**What this task involves:** The answer must give back every line of the data exactly, with no pictures.

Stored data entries

————————

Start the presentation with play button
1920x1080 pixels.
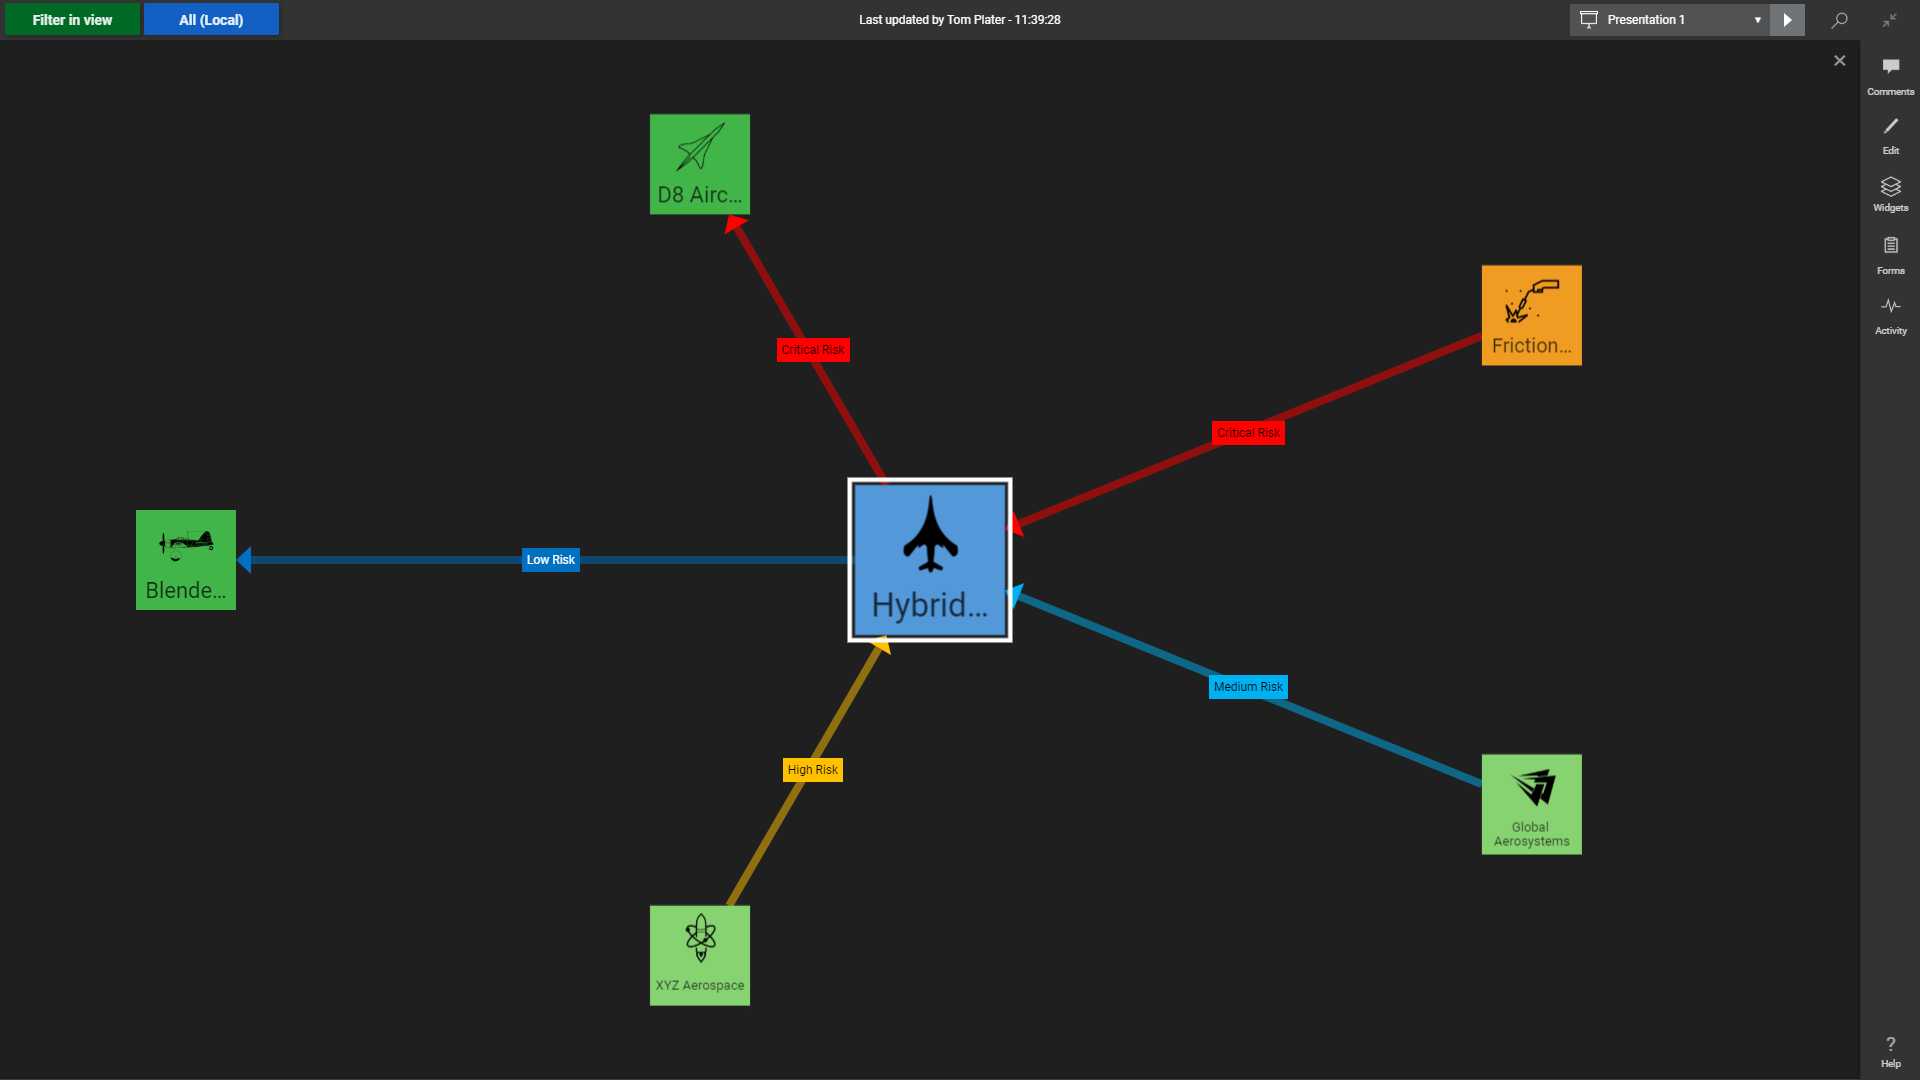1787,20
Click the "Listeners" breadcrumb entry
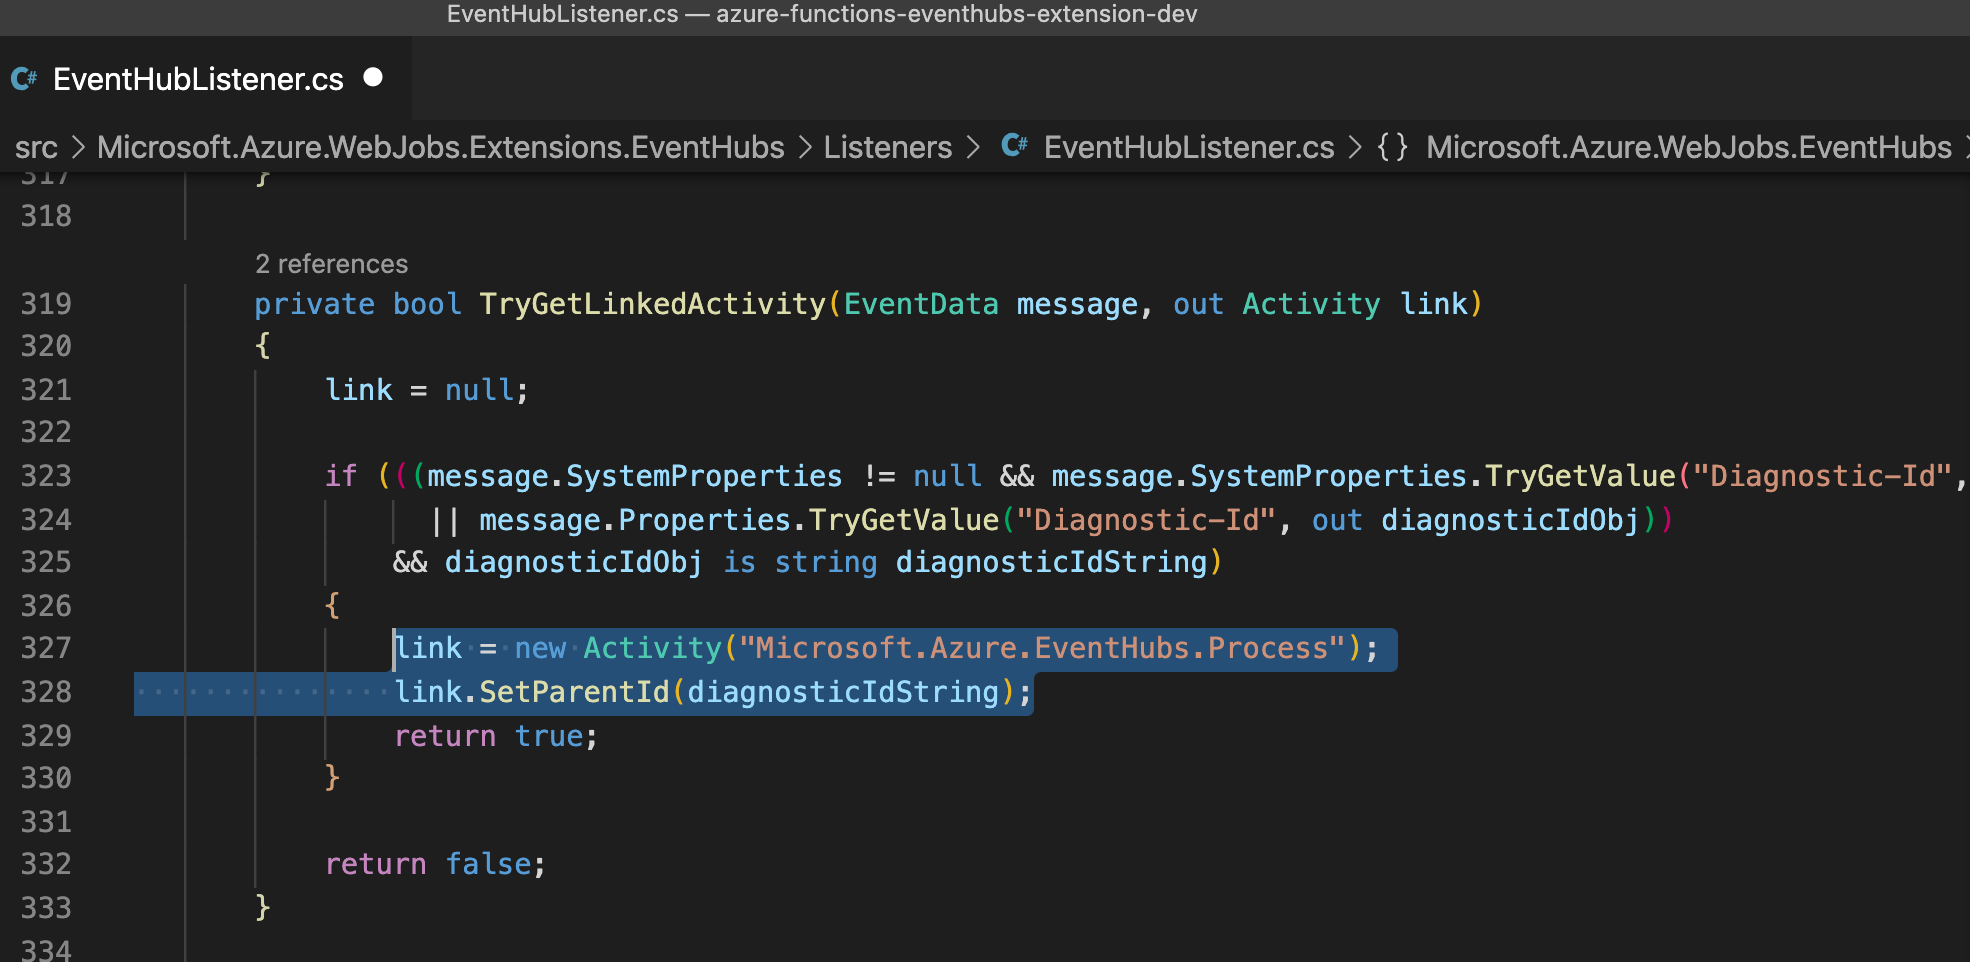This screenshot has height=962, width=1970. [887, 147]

————————

**Answer below:**
Start the presentation with play button
1920x1080 pixels.
1787,20
Click the "Listeners" breadcrumb entry
This screenshot has height=962, width=1970. [887, 147]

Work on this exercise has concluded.